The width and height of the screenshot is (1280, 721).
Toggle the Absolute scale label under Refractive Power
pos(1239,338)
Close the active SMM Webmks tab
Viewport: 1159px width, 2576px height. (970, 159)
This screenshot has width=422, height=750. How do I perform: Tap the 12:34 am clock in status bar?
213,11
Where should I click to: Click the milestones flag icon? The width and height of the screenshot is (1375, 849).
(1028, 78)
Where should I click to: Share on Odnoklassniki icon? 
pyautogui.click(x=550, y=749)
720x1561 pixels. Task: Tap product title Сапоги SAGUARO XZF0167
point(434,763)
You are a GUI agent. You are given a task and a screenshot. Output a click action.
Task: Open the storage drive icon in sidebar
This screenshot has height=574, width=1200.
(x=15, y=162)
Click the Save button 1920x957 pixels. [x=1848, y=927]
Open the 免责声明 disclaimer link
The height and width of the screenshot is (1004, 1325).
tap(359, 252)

◆ Task objective
Reproduce each of the entries above verbatim, one line at a time.

◆ Response to the task
The width and height of the screenshot is (1280, 721).
Toggle the Absolute scale label under Refractive Power
pos(1239,338)
Close the active SMM Webmks tab
Viewport: 1159px width, 2576px height. (970, 159)
This screenshot has width=422, height=750. How do I perform: Tap the 12:34 am clock in status bar?
213,11
Where should I click to: Click the milestones flag icon? The width and height of the screenshot is (1375, 849).
(1028, 78)
Where should I click to: Share on Odnoklassniki icon? 
pyautogui.click(x=550, y=749)
720x1561 pixels. Task: Tap product title Сапоги SAGUARO XZF0167
point(434,763)
You are a GUI agent. You are given a task and a screenshot. Output a click action.
Task: Open the storage drive icon in sidebar
This screenshot has height=574, width=1200.
(x=15, y=162)
Click the Save button 1920x957 pixels. [x=1848, y=927]
Open the 免责声明 disclaimer link
The height and width of the screenshot is (1004, 1325).
tap(359, 252)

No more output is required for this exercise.